# Anyone heard of a JASMA exhaust?



## spikem603 (Nov 9, 2010)

Bought my first skyline few months ago an R33 GTS-T, it has a really good beasty sounding exhaust fitted. I had a look what type it is and its a JASMA, but ive never heard of one? anyone know if they are any good and where they come from?

cheers..


----------



## Adam Kindness (Jun 22, 2002)

thats just like the japanese stamp to say it meets whatever standards i think.

Like an E mark for example.

You'll see jasma on most imported cars with aftermarket exhausts. Our HKS, Blitz, Fujitsubo Giken and Kakimoto exhausts were all JASMA stamped


----------



## Adam Kindness (Jun 22, 2002)

did a quick google search for you 

Google

Japanese Automotive Sports Muffler Association (JASMA)

You can tell the brand of exhaust from the 3 digit code on the plate



> Akiyure Inc. 047
> Apekusera Inc. 048
> Iida Inc. 130
> Ikeda industry 003
> ...


----------



## spikem603 (Nov 9, 2010)

cheers Adam mate!! didnt know that?


----------



## gtroc (Jan 7, 2008)

Isn't jasma made by hks!!!
I heard this some where


----------



## Multics (Apr 27, 2008)

The association was formed to keep the Japanese governement from driving tuning companies out of business.
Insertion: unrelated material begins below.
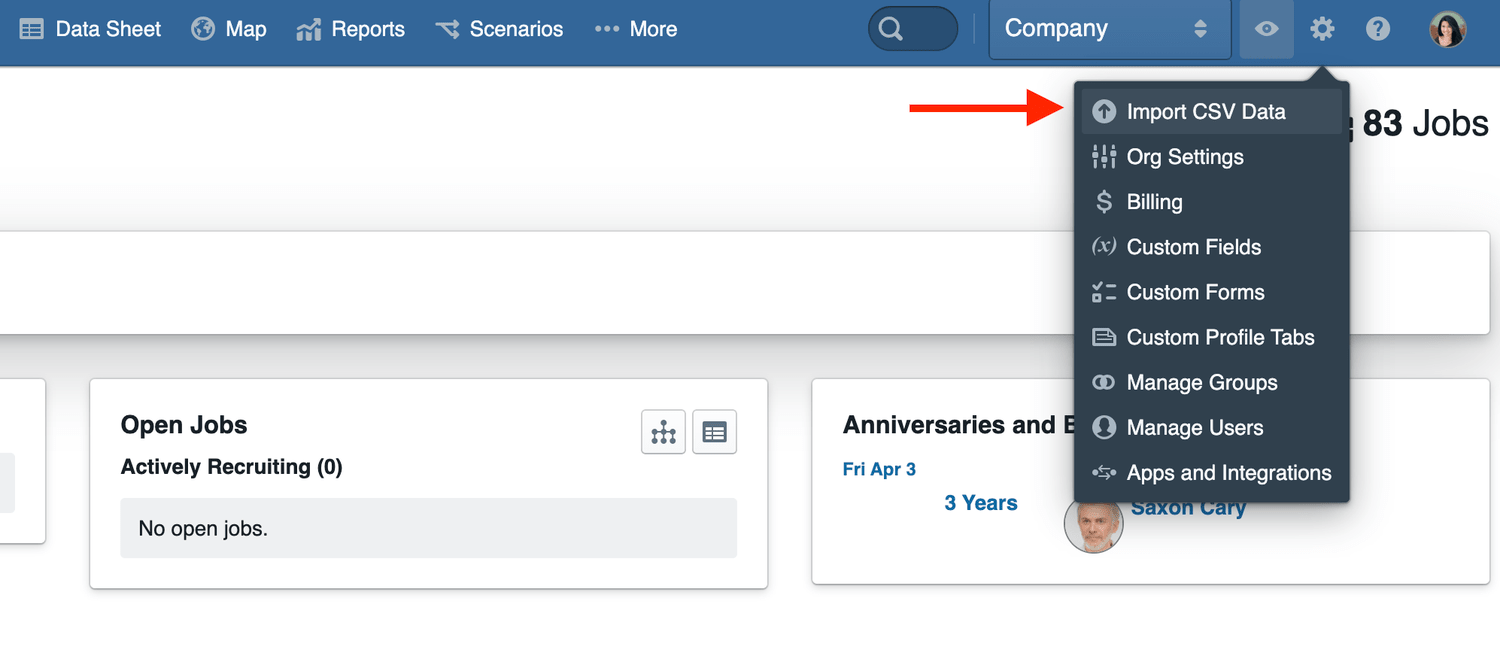Switch to the Map view
This screenshot has height=668, width=1500.
(229, 29)
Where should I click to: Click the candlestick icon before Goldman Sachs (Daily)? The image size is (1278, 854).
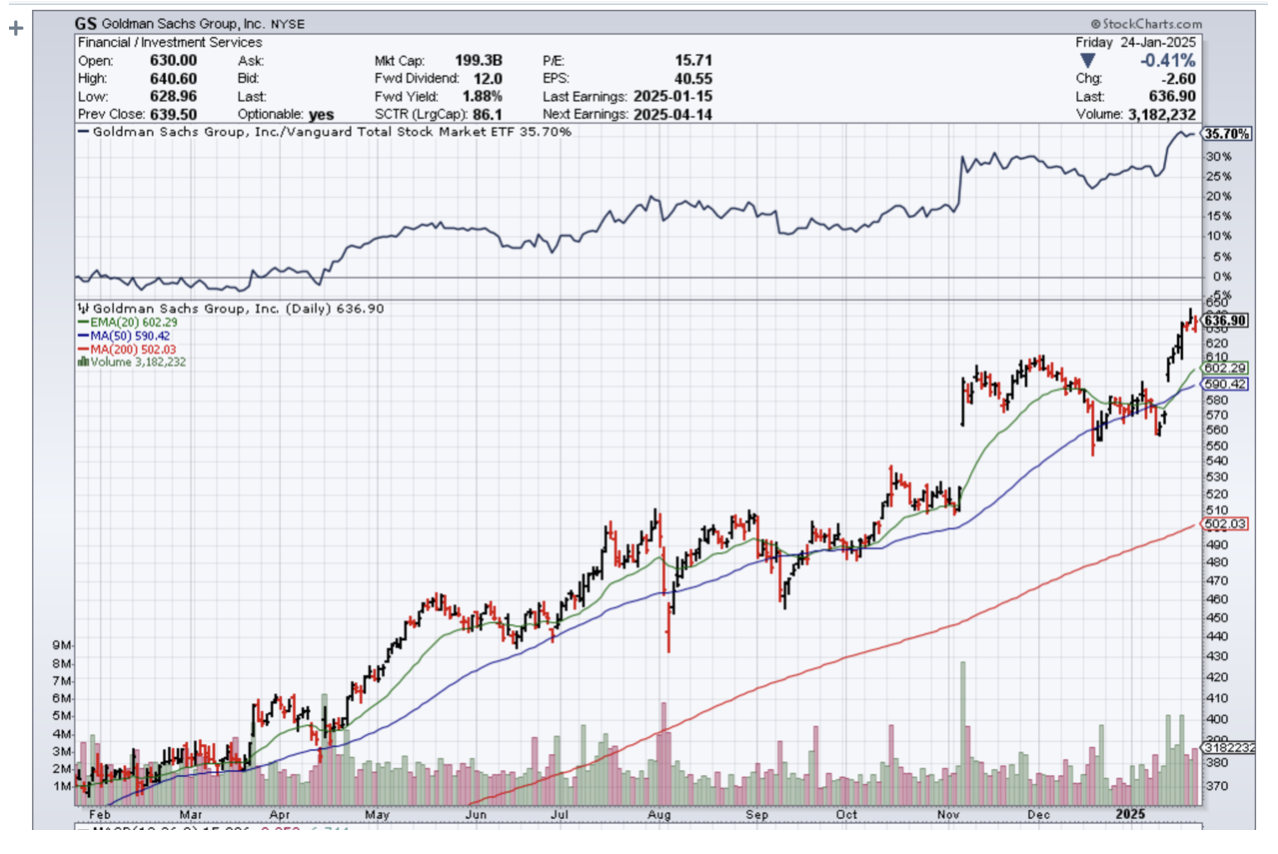(x=83, y=308)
By coming together they were able to get governement sactioning for their exhaust products. Meaning during the shaken (Japanese inspection) the car won't be faulted for having an unauthorized part. They also ensure production quality, train/certify exhaust personel, and stop false claims in advertising. Not all exhaust systems are JASMA stamped meaning they are usually circuit systems, however certain circuit systems are JASMA certified.


----------



## Adam Kindness (Jun 22, 2002)

gtroc said:


> Isn't jasma made by hks!!!
> I heard this some where


did you completly miss the posts above


----------



## nick the tubman (Jun 28, 2006)

Adam Kindness said:


> did you completly miss the posts above


:chuckle:


----------



## gtroc (Jan 7, 2008)

Adam Kindness said:


> did you completly miss the posts above


I don't understand any of it tbh


----------



## Austrian GTR (Oct 28, 2008)

gtroc said:


> I don't understand any of it tbh


Jasma is a certain certification, which just states that the exhaust doesn't exceed a specific noise level and that it's up to current emission standards according to the Japanese law 

In other words, Jasma approved exhausts are road legal in JP 

Jasma has nothing to do with HKS as for example also the Mine's VX Titanium is Jasma approved :thumbsup:

HTH

Leo


----------



## infamous_t (Jul 9, 2007)

Multics said:


> The association was formed to keep the Japanese governement from driving tuning companies out of business. By coming together they were able to get governement sactioning for their exhaust products. Meaning during the shaken (Japanese inspection) the car won't be faulted for having an unauthorized part. They also ensure production quality, train/certify exhaust personel, and stop false claims in advertising. Not all exhaust systems are JASMA stamped meaning they are usually circuit systems, however certain circuit systems are JASMA certified.


Best explanation I've read to explain JASMA certification, thanks :thumbsup:


----------



## kannibal (Oct 1, 2010)

Adam Kindness said:


> did a quick google search for you
> 
> Google
> 
> ...


ST May 099 
When I've read that on the exhaust, I believed it was the DB level 

But when i started the car, sporty quiet noise


----------